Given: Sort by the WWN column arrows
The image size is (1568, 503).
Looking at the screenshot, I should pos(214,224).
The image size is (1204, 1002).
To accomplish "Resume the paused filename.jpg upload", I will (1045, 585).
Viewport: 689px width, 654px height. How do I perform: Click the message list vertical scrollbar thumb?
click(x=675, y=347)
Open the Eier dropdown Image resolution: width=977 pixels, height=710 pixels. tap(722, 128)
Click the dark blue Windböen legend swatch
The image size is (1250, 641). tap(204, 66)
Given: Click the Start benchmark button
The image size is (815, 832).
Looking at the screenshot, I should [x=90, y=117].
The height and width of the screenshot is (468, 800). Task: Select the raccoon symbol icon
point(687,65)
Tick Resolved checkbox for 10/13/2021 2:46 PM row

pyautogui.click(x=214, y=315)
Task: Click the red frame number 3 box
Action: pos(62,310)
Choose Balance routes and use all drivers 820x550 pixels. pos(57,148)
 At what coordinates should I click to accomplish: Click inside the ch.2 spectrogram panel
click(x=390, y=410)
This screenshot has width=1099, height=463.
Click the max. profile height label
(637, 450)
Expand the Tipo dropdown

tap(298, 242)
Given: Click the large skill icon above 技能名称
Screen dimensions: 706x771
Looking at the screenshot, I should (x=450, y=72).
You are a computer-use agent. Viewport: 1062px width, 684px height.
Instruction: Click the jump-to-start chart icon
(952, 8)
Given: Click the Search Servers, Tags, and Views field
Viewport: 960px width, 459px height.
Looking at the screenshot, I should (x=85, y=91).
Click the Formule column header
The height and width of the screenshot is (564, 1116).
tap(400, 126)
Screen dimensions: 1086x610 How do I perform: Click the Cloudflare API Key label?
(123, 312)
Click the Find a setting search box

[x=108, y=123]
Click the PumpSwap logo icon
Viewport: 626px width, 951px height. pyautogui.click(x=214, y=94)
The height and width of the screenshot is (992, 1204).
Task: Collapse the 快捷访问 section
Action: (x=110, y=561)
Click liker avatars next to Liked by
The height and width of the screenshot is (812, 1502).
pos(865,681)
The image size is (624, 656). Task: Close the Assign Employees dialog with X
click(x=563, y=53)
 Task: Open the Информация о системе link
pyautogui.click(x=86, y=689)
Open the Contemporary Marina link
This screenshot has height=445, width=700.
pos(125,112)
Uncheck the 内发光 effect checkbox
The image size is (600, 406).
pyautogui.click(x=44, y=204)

——————————

§ TASK DIRECTIONS: Provide only the number of lines within the material that contain the string "pixels".

§ OUTPUT FOR THIS TASK: 2